• **What the task requires**: Convert every line of the rows below into a JSON list of strings, one string per line, leaving out blank lines.

■ ■ ■ ■ ■ ■ ■

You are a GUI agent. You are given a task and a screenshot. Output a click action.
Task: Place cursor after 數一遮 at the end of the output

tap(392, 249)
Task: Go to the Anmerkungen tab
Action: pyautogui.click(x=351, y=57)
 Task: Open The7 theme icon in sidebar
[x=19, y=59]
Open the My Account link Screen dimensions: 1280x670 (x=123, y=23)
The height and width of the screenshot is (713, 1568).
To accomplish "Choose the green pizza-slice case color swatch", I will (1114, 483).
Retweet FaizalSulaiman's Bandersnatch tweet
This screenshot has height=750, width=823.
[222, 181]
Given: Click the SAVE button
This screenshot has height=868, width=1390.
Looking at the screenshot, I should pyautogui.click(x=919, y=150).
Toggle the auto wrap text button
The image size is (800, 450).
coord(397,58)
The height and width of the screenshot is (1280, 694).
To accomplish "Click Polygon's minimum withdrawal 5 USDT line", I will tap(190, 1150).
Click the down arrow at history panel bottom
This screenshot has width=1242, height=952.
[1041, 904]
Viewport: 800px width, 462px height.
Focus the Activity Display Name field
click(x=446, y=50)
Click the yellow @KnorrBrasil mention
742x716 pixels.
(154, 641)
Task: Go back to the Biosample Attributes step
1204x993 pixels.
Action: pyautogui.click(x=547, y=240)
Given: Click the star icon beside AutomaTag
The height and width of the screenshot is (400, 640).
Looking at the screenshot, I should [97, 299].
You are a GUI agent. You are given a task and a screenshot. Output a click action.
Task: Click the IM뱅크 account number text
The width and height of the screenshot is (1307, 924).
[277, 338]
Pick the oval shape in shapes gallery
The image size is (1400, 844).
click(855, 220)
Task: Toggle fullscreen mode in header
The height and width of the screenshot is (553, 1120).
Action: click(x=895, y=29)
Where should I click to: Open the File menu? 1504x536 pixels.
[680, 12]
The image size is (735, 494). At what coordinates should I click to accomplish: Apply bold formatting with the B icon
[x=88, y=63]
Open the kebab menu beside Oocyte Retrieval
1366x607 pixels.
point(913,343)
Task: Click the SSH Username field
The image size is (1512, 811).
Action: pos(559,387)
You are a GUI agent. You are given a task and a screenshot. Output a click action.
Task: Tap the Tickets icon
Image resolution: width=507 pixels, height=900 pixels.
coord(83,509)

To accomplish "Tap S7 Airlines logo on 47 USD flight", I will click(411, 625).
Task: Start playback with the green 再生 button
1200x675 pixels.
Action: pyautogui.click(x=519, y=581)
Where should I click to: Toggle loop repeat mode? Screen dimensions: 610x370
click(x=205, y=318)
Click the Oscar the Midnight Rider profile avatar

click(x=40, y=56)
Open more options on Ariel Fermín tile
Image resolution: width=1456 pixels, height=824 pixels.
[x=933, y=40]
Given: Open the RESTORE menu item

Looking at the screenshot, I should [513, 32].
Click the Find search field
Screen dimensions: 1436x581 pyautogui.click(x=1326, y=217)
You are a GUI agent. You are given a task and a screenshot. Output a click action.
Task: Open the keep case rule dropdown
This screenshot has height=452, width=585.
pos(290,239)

■ ■ ■ ■ ■ ■ ■

• **Full response**:
[
  "You are a GUI agent. You are given a task and a screenshot. Output a click action.",
  "Task: Place cursor after 數一遮 at the end of the output",
  "tap(392, 249)",
  "Task: Go to the Anmerkungen tab",
  "Action: pyautogui.click(x=351, y=57)",
  " Task: Open The7 theme icon in sidebar",
  "[x=19, y=59]",
  "Open the My Account link Screen dimensions: 1280x670 (x=123, y=23)",
  "The height and width of the screenshot is (713, 1568).",
  "To accomplish \"Choose the green pizza-slice case color swatch\", I will (1114, 483).",
  "Retweet FaizalSulaiman's Bandersnatch tweet",
  "This screenshot has height=750, width=823.",
  "[222, 181]",
  "Given: Click the SAVE button",
  "This screenshot has height=868, width=1390.",
  "Looking at the screenshot, I should pyautogui.click(x=919, y=150).",
  "Toggle the auto wrap text button",
  "The image size is (800, 450).",
  "coord(397,58)",
  "The height and width of the screenshot is (1280, 694).",
  "To accomplish \"Click Polygon's minimum withdrawal 5 USDT line\", I will tap(190, 1150).",
  "Click the down arrow at history panel bottom",
  "This screenshot has width=1242, height=952.",
  "[1041, 904]",
  "Viewport: 800px width, 462px height.",
  "Focus the Activity Display Name field",
  "click(x=446, y=50)",
  "Click the yellow @KnorrBrasil mention",
  "742x716 pixels.",
  "(154, 641)",
  "Task: Go back to the Biosample Attributes step",
  "1204x993 pixels.",
  "Action: pyautogui.click(x=547, y=240)",
  "Given: Click the star icon beside AutomaTag",
  "The height and width of the screenshot is (400, 640).",
  "Looking at the screenshot, I should [97, 299].",
  "You are a GUI agent. You are given a task and a screenshot. Output a click action.",
  "Task: Click the IM뱅크 account number text",
  "The width and height of the screenshot is (1307, 924).",
  "[277, 338]",
  "Pick the oval shape in shapes gallery",
  "The image size is (1400, 844).",
  "click(855, 220)",
  "Task: Toggle fullscreen mode in header",
  "The height and width of the screenshot is (553, 1120).",
  "Action: click(x=895, y=29)",
  "Where should I click to: Open the File menu? 1504x536 pixels.",
  "[680, 12]",
  "The image size is (735, 494). At what coordinates should I click to accomplish: Apply bold formatting with the B icon",
  "[x=88, y=63]",
  "Open the kebab menu beside Oocyte Retrieval",
  "1366x607 pixels.",
  "point(913,343)",
  "Task: Click the SSH Username field",
  "The image size is (1512, 811).",
  "Action: pos(559,387)",
  "You are a GUI agent. You are given a task and a screenshot. Output a click action.",
  "Task: Tap the Tickets icon",
  "Image resolution: width=507 pixels, height=900 pixels.",
  "coord(83,509)",
  "To accomplish \"Tap S7 Airlines logo on 47 USD flight\", I will click(411, 625).",
  "Task: Start playback with the green 再生 button",
  "1200x675 pixels.",
  "Action: pyautogui.click(x=519, y=581)",
  "Where should I click to: Toggle loop repeat mode? Screen dimensions: 610x370",
  "click(x=205, y=318)",
  "Click the Oscar the Midnight Rider profile avatar",
  "click(x=40, y=56)",
  "Open more options on Ariel Fermín tile",
  "Image resolution: width=1456 pixels, height=824 pixels.",
  "[x=933, y=40]",
  "Given: Open the RESTORE menu item",
  "Looking at the screenshot, I should [513, 32].",
  "Click the Find search field",
  "Screen dimensions: 1436x581 pyautogui.click(x=1326, y=217)",
  "You are a GUI agent. You are given a task and a screenshot. Output a click action.",
  "Task: Open the keep case rule dropdown",
  "This screenshot has height=452, width=585.",
  "pos(290,239)"
]